With so much information at our disposal, it’s hardly surprising that people’s attention spans have plummeted. Everything has to be better, faster, clearer than ever before.

A revolution in the research industry

Modern technology has revolutionised all aspects of the market research industry, but nowhere has the revolution been more pronounced than in the way data is collected. In an industry which collected under 10% of its data online a decade ago, now 80% of all consumer surveys and over 60% of business-to-business surveys are conducted in this way.

More generally, consumers and businesspeople alike are bombarded by messages in both the ‘real’ and ‘virtual’ worlds. They are always ‘on’ – constantly stimulated by messages from their professional and personal worlds, two worlds which are now intertwined rather than segregated. People must multi-task, alternate between the personal and the professional, and filter the plethora of messages at an astonishing rate.
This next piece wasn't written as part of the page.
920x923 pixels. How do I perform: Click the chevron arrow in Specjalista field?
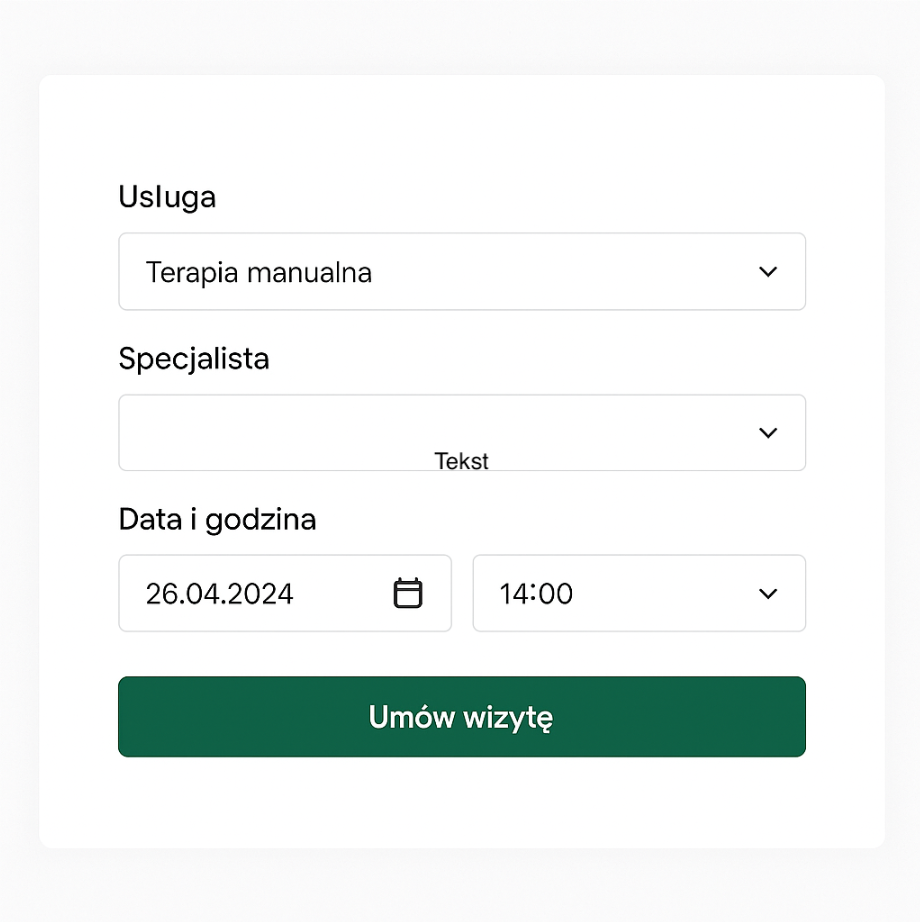(x=768, y=433)
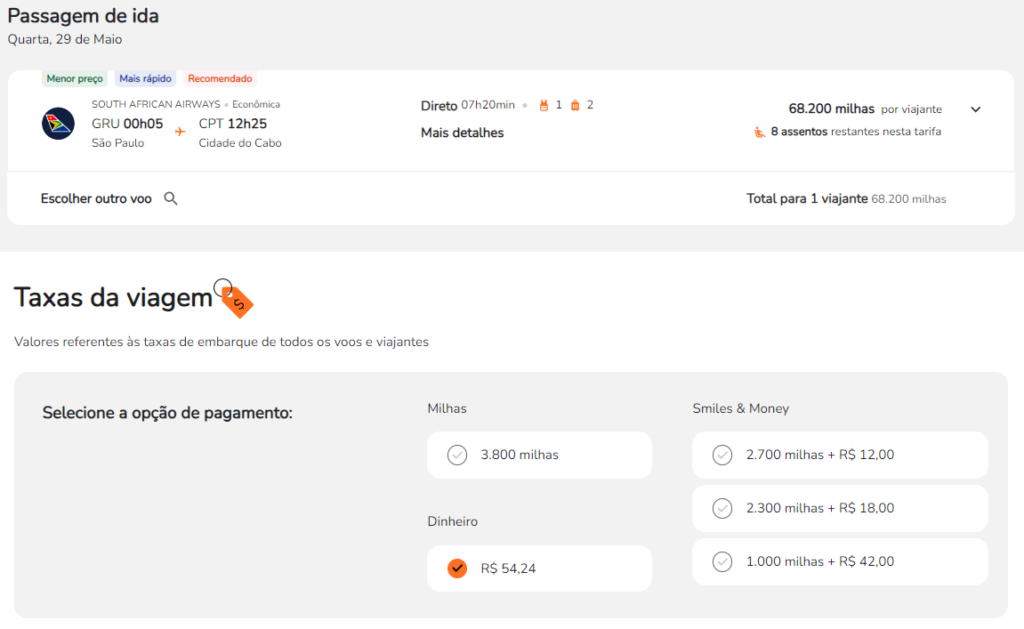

As a result, attention spans have plummeted. This is a challenge for anyone trying to market or sell anything – how do they grab the attention for long enough for their message to get through? In the world of market research, we are faced with the challenge of engaging respondents enough to make them participate in a survey, which is one of hundreds of requests for their time during a given day.

How have we adapted?

Some of the mechanisms B2B International adopts in order to gather information from today’s distracted, overwhelmed respondent include:

  • Gamification: Turning surveys into exercises, games and workshops, with stimuli such as videos increasingly used.
  • Fragmentation of interviews: Collecting information from respondents over two or three short conversations rather than one session of 20-30 minutes.
  • Mixed methodologies: An end to the evangelism that has sometimes guided research methodology choice in the past – if the respondent wants to complete the survey online, they do it online; if the respondent prefers a conversation, that’s what they get.
  • More focused surveys: Clients increasingly commission agencies to conduct a series of focused surveys throughout the course of a year, rather than one overarching survey.
  • Mobile compatibility of online surveys: Online survey interfaces that allow participants to respond during their commute or at the lunch table, rather than at their desk.
  • Self-completion and self-ethnography: The beauty of self-completion techniques is that they can be completed at any time of day or night, according to the schedule of the respondent. The advent of smart-phones also means that most people now have a camera in their pocket, which can be used to film and photograph their activities. This is an excellent replacement for the direct questions which increasingly frustrate respondents.
  • In the business-to-business world, the difficulty and cost of accessing respondents is increasing by around 7% per year. Further development of techniques such as the above will be crucial if business market intelligence is to continue to meet clients’ needs over the coming years.